The goal of this project was to investigate sources of variation in contemporary Yucatec Maya. The broader aim was to strengthen the interface between linguistic theories and empirical tools for deriving inferences from rich data. To achieve this, the project developed data resources to study language variation and tested grammatical models' predictions concerning the sources of variation in specific grammatical phenomena. A key outcome of the project is the Atlas of Yucatec Maya, an online resource providing tools for retrieval, visualization, and statistical analysis of dialectal data. Data was collected from 86 locations (176 speakers) across the Yucatecan peninsula, where participants translated 664 prompts from Spanish to Yucatec Maya, addressing questions of dialectal variation in the lexicon and all layers of grammar (phonology, morphology, syntax). Using this resource, the project identified major dimensions of variation in geographical space, revealing a dialectal continuum with significant variation along the East-West axis.
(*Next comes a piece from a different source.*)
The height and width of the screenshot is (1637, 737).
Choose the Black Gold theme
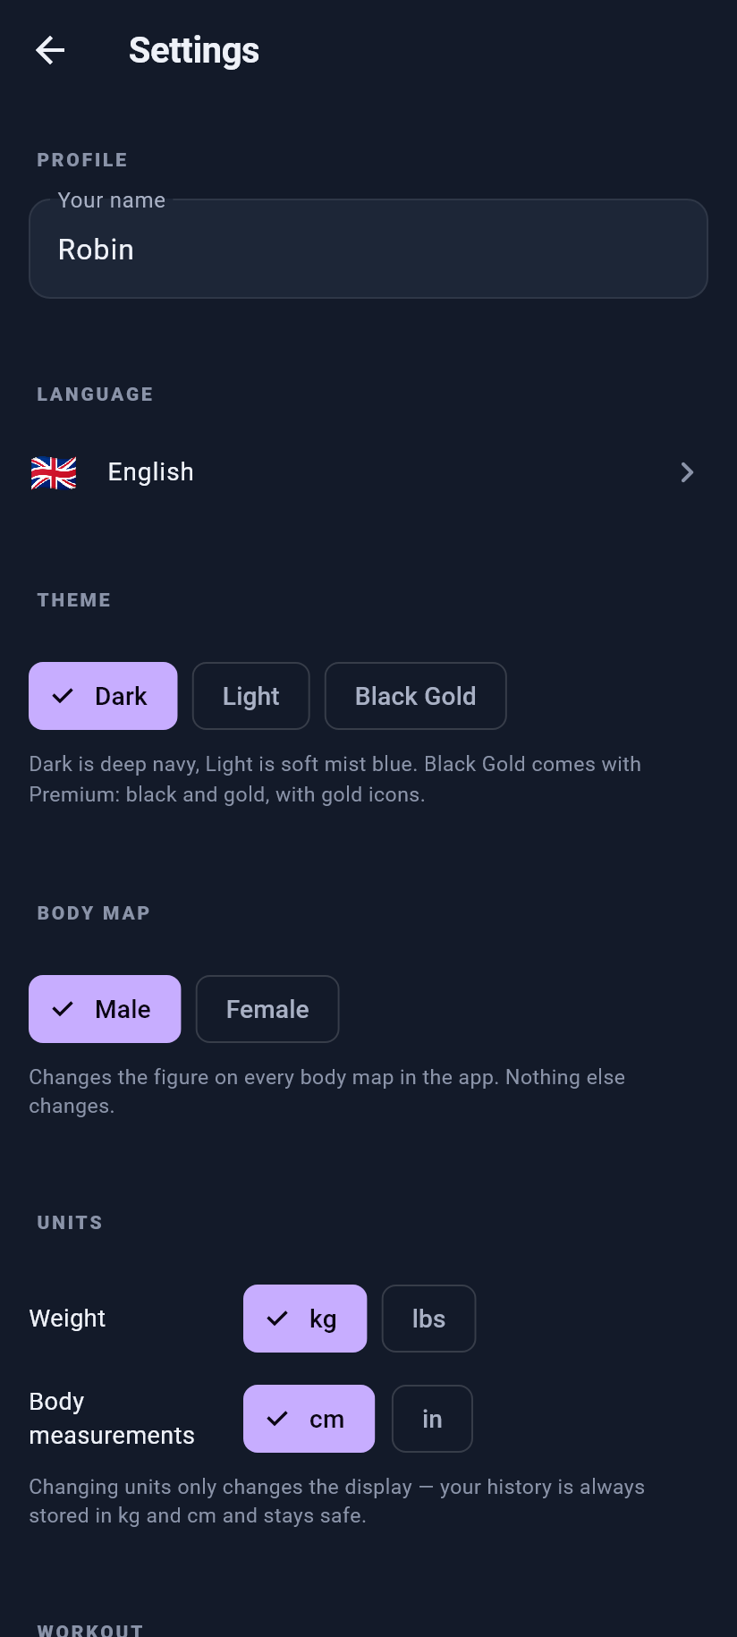click(x=416, y=696)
The data also showed that variation patterns differ crucially in minority languages: unlike dominant languages, where urban varieties are prestigious, minority languages are more vivid in rural contexts. This difference is reflected in spatial diffusion patterns that can be diagnosed in the effect of population size in the prediction of dialectal variants. Further studies examined sources of variation in specific grammatical phenomena, focusing on major constructions of Yucatec Maya extensively researched in Mayan linguistics. A study on numeral classifiers tested the predictions of different syntactic models of these constructions regarding the spatial distribution of related dialectal variants. Studies on the expression of plurality revealed that the source of optionality lies in properties of the noun denotation. An experimental study on agent-focus constructions demonstrated that structurally-determined variation (between different agent focus constructions) is basically related to speaker density and as such, only indirectly determined by spatial variation (between different dialectal areas).